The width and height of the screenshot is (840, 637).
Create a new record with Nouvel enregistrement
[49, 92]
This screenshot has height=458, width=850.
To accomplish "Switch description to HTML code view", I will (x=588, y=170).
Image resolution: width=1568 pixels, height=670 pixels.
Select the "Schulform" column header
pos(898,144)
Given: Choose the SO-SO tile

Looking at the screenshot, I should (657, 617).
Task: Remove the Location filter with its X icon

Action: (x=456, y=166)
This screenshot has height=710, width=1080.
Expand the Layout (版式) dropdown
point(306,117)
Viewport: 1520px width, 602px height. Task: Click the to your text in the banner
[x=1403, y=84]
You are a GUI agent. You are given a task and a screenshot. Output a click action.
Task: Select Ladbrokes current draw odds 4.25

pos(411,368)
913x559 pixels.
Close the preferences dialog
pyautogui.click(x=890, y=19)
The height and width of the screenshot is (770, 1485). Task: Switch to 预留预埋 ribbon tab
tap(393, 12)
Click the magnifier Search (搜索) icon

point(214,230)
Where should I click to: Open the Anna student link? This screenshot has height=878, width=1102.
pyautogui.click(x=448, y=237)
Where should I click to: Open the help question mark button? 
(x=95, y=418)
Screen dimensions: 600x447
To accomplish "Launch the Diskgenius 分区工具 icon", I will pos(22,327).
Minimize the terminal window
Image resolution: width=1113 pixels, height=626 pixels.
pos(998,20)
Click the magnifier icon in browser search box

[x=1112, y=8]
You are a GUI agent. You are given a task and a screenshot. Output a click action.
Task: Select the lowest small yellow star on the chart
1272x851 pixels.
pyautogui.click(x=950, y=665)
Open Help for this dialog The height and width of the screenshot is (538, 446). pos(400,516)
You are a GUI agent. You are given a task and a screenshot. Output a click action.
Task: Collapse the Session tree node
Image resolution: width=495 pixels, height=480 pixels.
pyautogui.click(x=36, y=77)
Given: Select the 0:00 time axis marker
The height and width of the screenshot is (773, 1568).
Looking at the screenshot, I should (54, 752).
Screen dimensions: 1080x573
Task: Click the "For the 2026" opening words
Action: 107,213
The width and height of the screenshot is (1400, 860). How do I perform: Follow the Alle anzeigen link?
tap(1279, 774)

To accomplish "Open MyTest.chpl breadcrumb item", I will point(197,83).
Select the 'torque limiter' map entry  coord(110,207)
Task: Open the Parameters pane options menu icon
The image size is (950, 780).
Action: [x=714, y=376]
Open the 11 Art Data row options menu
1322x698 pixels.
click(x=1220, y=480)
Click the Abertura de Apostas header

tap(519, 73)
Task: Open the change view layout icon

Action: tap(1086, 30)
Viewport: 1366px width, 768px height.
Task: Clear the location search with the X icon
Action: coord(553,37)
--------------------
PROBLEM DESCRIPTION
Retype the material above in full, with nothing altered.

ANSWER FOR THE TASK
The width and height of the screenshot is (840, 637).
Create a new record with Nouvel enregistrement
[49, 92]
This screenshot has height=458, width=850.
To accomplish "Switch description to HTML code view", I will (x=588, y=170).
Image resolution: width=1568 pixels, height=670 pixels.
Select the "Schulform" column header
pos(898,144)
Given: Choose the SO-SO tile

Looking at the screenshot, I should (657, 617).
Task: Remove the Location filter with its X icon

Action: (x=456, y=166)
This screenshot has height=710, width=1080.
Expand the Layout (版式) dropdown
point(306,117)
Viewport: 1520px width, 602px height. Task: Click the to your text in the banner
[x=1403, y=84]
You are a GUI agent. You are given a task and a screenshot. Output a click action.
Task: Select Ladbrokes current draw odds 4.25

pos(411,368)
913x559 pixels.
Close the preferences dialog
pyautogui.click(x=890, y=19)
The height and width of the screenshot is (770, 1485). Task: Switch to 预留预埋 ribbon tab
tap(393, 12)
Click the magnifier Search (搜索) icon

point(214,230)
Where should I click to: Open the Anna student link? This screenshot has height=878, width=1102.
pyautogui.click(x=448, y=237)
Where should I click to: Open the help question mark button? 
(x=95, y=418)
Screen dimensions: 600x447
To accomplish "Launch the Diskgenius 分区工具 icon", I will pos(22,327).
Minimize the terminal window
Image resolution: width=1113 pixels, height=626 pixels.
pos(998,20)
Click the magnifier icon in browser search box

[x=1112, y=8]
You are a GUI agent. You are given a task and a screenshot. Output a click action.
Task: Select the lowest small yellow star on the chart
1272x851 pixels.
pyautogui.click(x=950, y=665)
Open Help for this dialog The height and width of the screenshot is (538, 446). pos(400,516)
You are a GUI agent. You are given a task and a screenshot. Output a click action.
Task: Collapse the Session tree node
Image resolution: width=495 pixels, height=480 pixels.
pyautogui.click(x=36, y=77)
Given: Select the 0:00 time axis marker
The height and width of the screenshot is (773, 1568).
Looking at the screenshot, I should (54, 752).
Screen dimensions: 1080x573
Task: Click the "For the 2026" opening words
Action: 107,213
The width and height of the screenshot is (1400, 860). How do I perform: Follow the Alle anzeigen link?
tap(1279, 774)

To accomplish "Open MyTest.chpl breadcrumb item", I will point(197,83).
Select the 'torque limiter' map entry  coord(110,207)
Task: Open the Parameters pane options menu icon
The image size is (950, 780).
Action: [x=714, y=376]
Open the 11 Art Data row options menu
1322x698 pixels.
click(x=1220, y=480)
Click the Abertura de Apostas header

tap(519, 73)
Task: Open the change view layout icon

Action: tap(1086, 30)
Viewport: 1366px width, 768px height.
Task: Clear the location search with the X icon
Action: coord(553,37)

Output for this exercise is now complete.